NOW, THEREFORE, the Company and the Executive agree as follows:

 

1. Certain Defined Terms. Capitalized terms used herein and not defined shall have the meanings set forth in the Supplemental Severance Plan. In addition to terms elsewhere herein, the following terms shall have the following meanings when used in this Agreement with initial capital letters:

 

“Board” means the Board of Directors of the Company.

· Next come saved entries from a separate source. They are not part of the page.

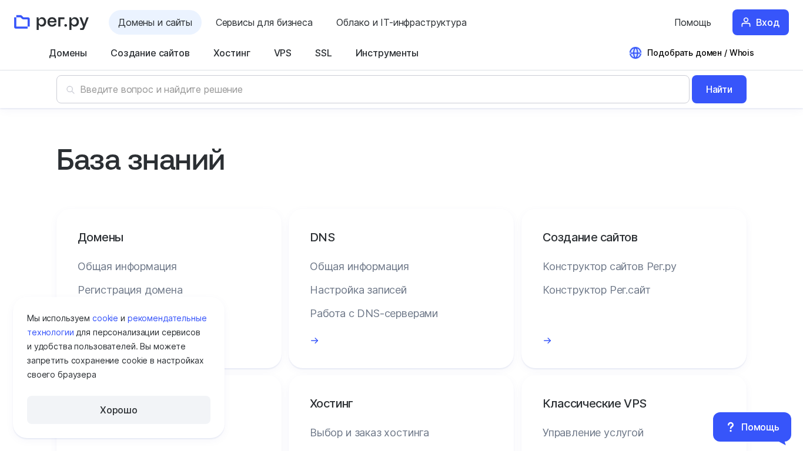Expand the Создание сайтов submenu
Image resolution: width=803 pixels, height=451 pixels.
(150, 53)
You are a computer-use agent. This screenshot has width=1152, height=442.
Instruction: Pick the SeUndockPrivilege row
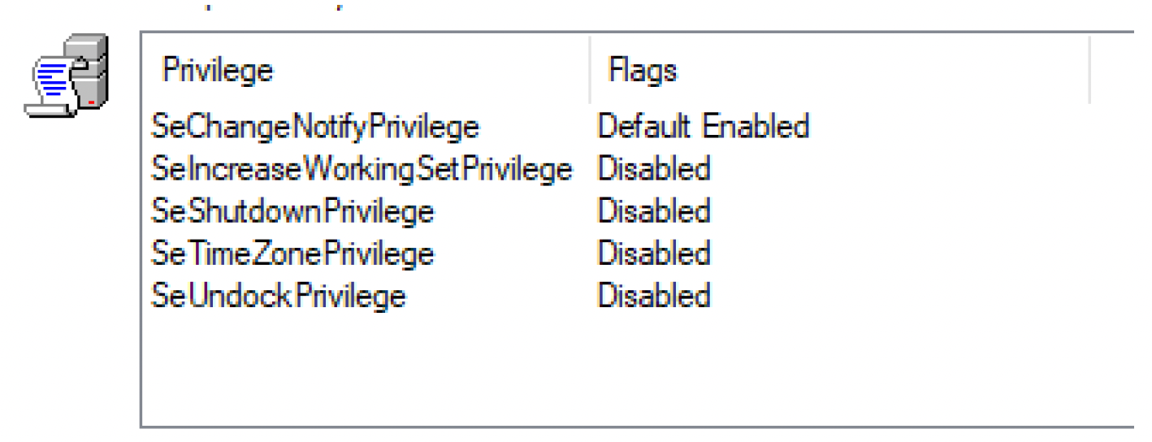(278, 296)
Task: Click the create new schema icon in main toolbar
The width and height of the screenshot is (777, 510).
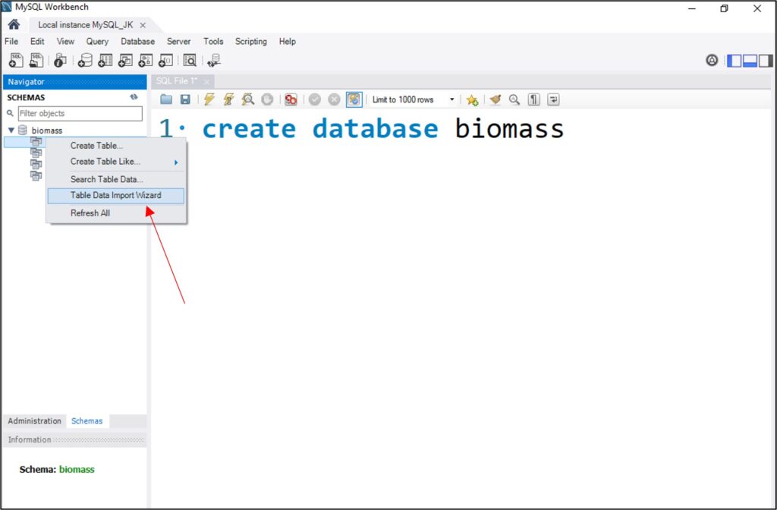Action: coord(85,61)
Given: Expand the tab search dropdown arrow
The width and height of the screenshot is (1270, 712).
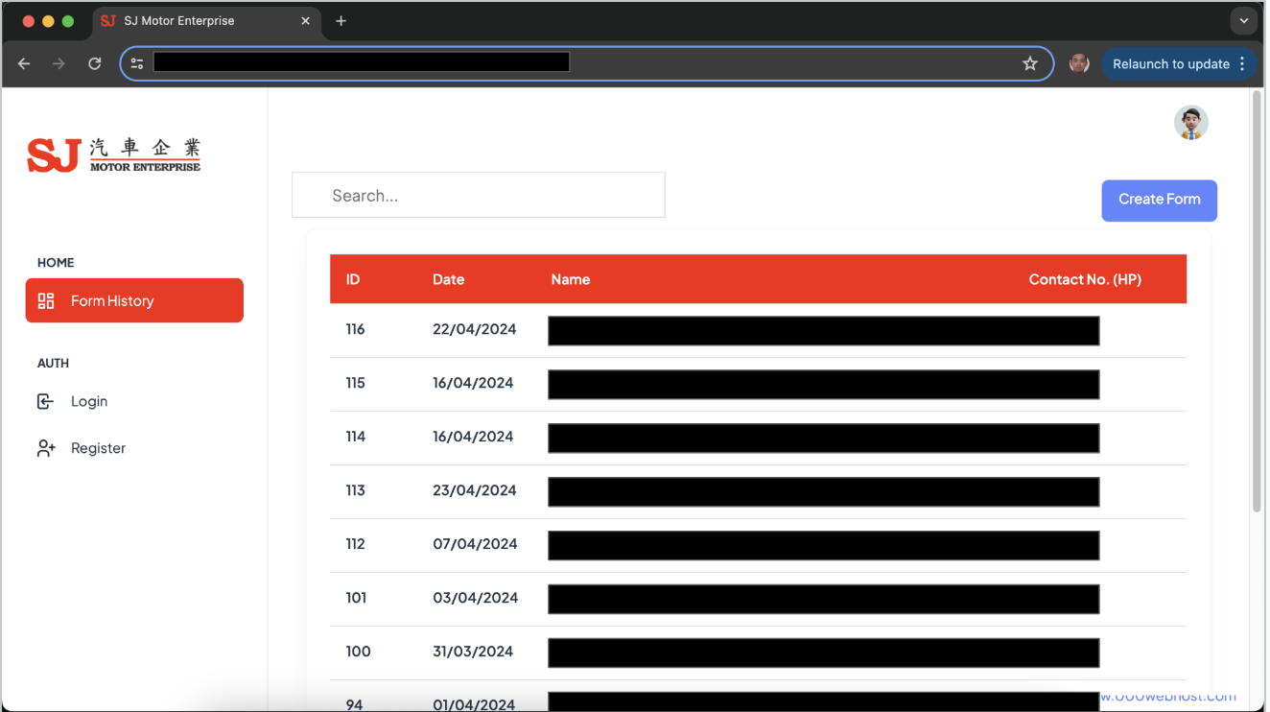Looking at the screenshot, I should (1243, 20).
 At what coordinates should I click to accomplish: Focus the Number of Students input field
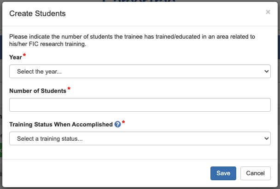(x=140, y=105)
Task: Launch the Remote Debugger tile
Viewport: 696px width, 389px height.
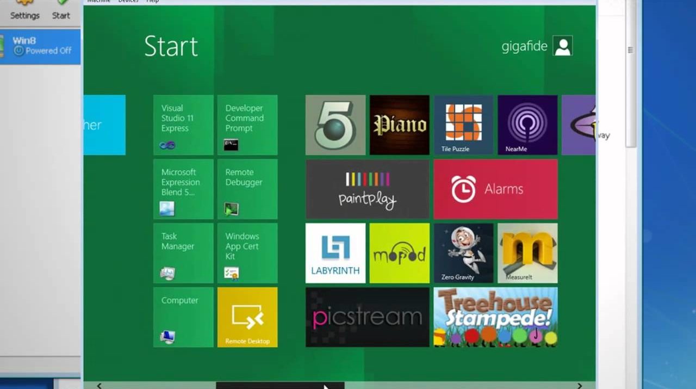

“Cause” and “Good Reason” have the same meaning as in the Supplemental Severance Plan but with respect to the employer of the Executive at the time of the applicable Termination or Qualifying Post-Disposition Termination.

 

“Company” means Rayonier Inc.

 

“Company Affiliate” means any person in control of or under common control with or controlled by the Company

 

“Disposition” means the closing during the Term of (i) a sale or other disposition of all or substantially all of the assets of an Operating Subsidiary, (ii) a sale of all of the Company’s capital stock in an Operating Subsidiary, (iii) a merger or consolidation of the Company or an Operating Subsidiary in which the Company does not retain a majority of the voting power in the surviving corporation, in the case of (i) or (ii) to a person other than a Company Affiliate. In addition, the term “Disposition” includes the commencement of negotiations by the Company or an Operating Subsidiary with any person that eventually conclude with the closing of one or more transactions described in (i), (ii) or (iii) with such person or an affiliate thereof; provided that, no amounts shall be due to the Executive hereunder unless the closing thereof occurs within the Term.

 

“Operating Subsidiary” means any corporation, limited liability company or operating unit of the Company, whether or not organized as a separate entity under state law, whose results may be separately stated on the Company’s financial statements and that employed the Executive prior to the Disposition.

 

“Qualifying Post-Disposition Termination” means a termination of the Executive’s employment by the Successor described in Section 3(d) prior to the six month anniversary of the Disposition where there was no prior Termination.

 

“Successor” means, following a Disposition, the owner of the Operating Subsidiary that employed Executive prior to the Disposition.

 

“Termination” means the termination of the Executive’s employment with the Company, an Operating Subsidiary or any Company Affiliate during the Term under circumstances where the Executive has not been offered a substantially similar position with the Successor.

 

2. Term of Agreement. This Agreement shall commence as of December 31, 2003, and shall continue in effect until December 31, 2006 (the “Term”). Upon expiration of the Term, this Agreement shall lapse and be of no further effect; provided that, if at the expiration of the Term, the Executive (a) shall be receiving or entitled to receive Retention Severance Benefits as a result of a Disposition, or (b) a Disposition shall have occurred but the period of time for a Qualifying Post-Disposition Termination shall not have lapsed, then this Agreement shall continue in effect until all payments of Retention Severance Benefits due as a result of such Disposition shall have been made.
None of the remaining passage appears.